The Association to Advance Collegiate Schools of Business (AACSB) will implement a revised set of accounting accreditation standards on July 1—the first major changes to the standards in nearly a decade.
The new standards, which cover everything from strategic management to learning and teaching, were approved at the AACSB’s annual business meeting in Chicago in April. The revisions reduced the number of accounting standards from 15 to 10 by eliminating duplicated and overlapping standards, according to Jerry Trapnell, special adviser to the president and CEO of the AACSB. Despite the reduction, Trapnell said the changes have made the accreditation process more vigorous.
Changes in the standards place new focus in three areas:
- Innovation, such as creative curriculums and new program concepts;
- Professional and academic engagement (including an emphasis on active learning); and
- Documenting the impact of educational initiatives and research outcomes to help promote accountability.
A total of 672 institutions around the world hold AACSB business school accreditation, and 178 of those also have accounting accreditation from the AACSB. Accreditation is a voluntary process that schools undertake to show that they hold themselves to a high set of standards. “It is an indicator of quality,” Trapnell said.
The last round of major accounting standards changes was implemented in 2004. While there is an annual process of review, the latest major round of changes began in 2011 and wrapped up with approval this year.

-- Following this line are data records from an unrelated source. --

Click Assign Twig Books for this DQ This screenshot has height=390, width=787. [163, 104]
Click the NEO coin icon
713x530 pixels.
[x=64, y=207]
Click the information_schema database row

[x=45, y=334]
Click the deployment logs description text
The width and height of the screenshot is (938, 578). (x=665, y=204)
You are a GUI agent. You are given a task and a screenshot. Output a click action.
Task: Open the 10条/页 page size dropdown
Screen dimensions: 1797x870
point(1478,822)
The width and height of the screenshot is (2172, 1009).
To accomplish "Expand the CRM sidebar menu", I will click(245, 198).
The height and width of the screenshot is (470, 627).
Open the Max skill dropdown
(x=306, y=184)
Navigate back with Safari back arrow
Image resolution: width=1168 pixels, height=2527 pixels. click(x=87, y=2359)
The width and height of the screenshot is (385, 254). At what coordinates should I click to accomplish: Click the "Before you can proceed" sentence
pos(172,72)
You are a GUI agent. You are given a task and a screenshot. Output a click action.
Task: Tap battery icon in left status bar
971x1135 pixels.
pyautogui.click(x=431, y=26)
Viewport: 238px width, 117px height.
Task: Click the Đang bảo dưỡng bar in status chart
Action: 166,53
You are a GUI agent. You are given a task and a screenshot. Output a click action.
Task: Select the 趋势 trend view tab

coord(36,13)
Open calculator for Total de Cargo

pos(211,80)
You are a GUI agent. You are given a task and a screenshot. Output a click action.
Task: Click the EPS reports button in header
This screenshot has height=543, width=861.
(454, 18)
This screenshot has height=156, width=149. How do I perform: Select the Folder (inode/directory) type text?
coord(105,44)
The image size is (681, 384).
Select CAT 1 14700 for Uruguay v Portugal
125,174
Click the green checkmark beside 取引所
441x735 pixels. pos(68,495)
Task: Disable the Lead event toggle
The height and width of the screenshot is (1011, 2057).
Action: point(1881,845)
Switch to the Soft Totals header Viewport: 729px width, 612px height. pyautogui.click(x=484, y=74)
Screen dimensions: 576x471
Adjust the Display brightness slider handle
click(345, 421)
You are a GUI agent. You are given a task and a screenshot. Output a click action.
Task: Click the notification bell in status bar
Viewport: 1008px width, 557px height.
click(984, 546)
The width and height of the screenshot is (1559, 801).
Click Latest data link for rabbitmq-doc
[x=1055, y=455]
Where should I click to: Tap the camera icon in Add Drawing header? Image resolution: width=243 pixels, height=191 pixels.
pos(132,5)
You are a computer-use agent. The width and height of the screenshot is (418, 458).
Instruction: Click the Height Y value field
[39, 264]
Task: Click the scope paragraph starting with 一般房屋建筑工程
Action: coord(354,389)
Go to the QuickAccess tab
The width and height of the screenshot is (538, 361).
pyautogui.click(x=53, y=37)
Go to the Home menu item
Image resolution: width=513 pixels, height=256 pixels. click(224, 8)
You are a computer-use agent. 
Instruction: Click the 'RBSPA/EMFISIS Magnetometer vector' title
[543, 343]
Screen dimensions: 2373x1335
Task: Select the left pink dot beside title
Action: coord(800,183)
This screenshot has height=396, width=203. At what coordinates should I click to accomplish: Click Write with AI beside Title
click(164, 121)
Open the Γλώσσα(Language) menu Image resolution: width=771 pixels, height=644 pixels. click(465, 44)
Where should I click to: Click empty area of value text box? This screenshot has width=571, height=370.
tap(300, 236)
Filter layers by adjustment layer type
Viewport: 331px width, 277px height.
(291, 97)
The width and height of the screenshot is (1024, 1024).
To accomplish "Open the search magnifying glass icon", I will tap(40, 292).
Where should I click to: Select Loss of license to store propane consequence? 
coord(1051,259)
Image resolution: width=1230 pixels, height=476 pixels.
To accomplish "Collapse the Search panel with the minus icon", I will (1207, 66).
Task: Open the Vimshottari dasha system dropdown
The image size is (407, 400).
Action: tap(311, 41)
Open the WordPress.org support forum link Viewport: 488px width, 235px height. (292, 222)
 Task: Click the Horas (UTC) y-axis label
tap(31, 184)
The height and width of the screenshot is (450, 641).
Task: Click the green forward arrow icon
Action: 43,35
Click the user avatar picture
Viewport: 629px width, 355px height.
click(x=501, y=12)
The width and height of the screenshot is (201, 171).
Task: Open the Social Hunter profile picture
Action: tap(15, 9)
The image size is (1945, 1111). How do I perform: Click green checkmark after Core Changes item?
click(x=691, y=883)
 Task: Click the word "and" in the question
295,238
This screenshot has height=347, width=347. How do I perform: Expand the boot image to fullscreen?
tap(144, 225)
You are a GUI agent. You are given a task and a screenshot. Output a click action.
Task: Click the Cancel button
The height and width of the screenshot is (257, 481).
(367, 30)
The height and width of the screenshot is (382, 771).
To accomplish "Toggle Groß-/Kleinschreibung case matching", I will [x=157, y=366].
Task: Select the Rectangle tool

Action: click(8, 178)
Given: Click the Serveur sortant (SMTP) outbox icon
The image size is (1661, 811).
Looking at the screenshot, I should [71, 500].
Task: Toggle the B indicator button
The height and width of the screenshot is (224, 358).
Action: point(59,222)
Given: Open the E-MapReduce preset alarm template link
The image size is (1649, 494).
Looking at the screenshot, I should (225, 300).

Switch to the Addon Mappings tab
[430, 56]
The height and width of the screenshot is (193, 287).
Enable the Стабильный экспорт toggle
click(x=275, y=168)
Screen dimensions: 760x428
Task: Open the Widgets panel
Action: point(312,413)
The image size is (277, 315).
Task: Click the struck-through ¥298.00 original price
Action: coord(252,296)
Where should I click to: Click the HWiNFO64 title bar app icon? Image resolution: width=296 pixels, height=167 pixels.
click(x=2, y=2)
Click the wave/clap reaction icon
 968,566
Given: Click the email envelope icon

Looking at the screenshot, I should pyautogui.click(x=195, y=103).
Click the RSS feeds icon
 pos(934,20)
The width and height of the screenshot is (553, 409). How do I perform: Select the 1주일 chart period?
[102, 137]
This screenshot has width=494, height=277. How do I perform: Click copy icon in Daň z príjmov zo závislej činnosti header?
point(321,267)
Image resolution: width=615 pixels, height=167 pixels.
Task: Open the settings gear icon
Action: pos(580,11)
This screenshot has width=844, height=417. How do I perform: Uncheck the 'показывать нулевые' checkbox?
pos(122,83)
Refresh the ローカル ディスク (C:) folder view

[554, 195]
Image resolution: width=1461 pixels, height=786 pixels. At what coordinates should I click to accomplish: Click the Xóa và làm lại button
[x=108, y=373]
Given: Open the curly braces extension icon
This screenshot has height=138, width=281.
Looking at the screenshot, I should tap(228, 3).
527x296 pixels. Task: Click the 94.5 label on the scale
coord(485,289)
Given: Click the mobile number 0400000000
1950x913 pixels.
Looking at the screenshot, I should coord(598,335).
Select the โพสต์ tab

The AACSB also recently completed a revamp of its business school standards.
The AACSB Board of Directors assembled a blue-ribbon committee to examine the business school standards. An accounting standards working group worked on revisions to the accounting standards. The working group received input from a number of organizations, including the AICPA Pre-certification Education Executive Committee, according to Trapnell.
In explaining the reasons for the revisions, the preamble to the new standards cites recent changes in the global economy, emerging technologies, demographic shifts, and the impact those changes have had on both businesses and education.
“In this context of constant change, standards and processes for business and accounting accreditation must be designed not only to validate quality accounting and management education and impactful research, but also to provide leadership, encouragement, and support for change in business schools and accounting academic units,” the preamble states. “The standards should also provide a platform for business schools and accounting academic units to work together to advance quality management and accounting education worldwide through AACSB.”
Founded in 1916, the AACSB is a nonprofit corporation of business schools, accounting programs, corporations, and other organizations devoted to the promotion and improvement of higher education in business administration and accounting.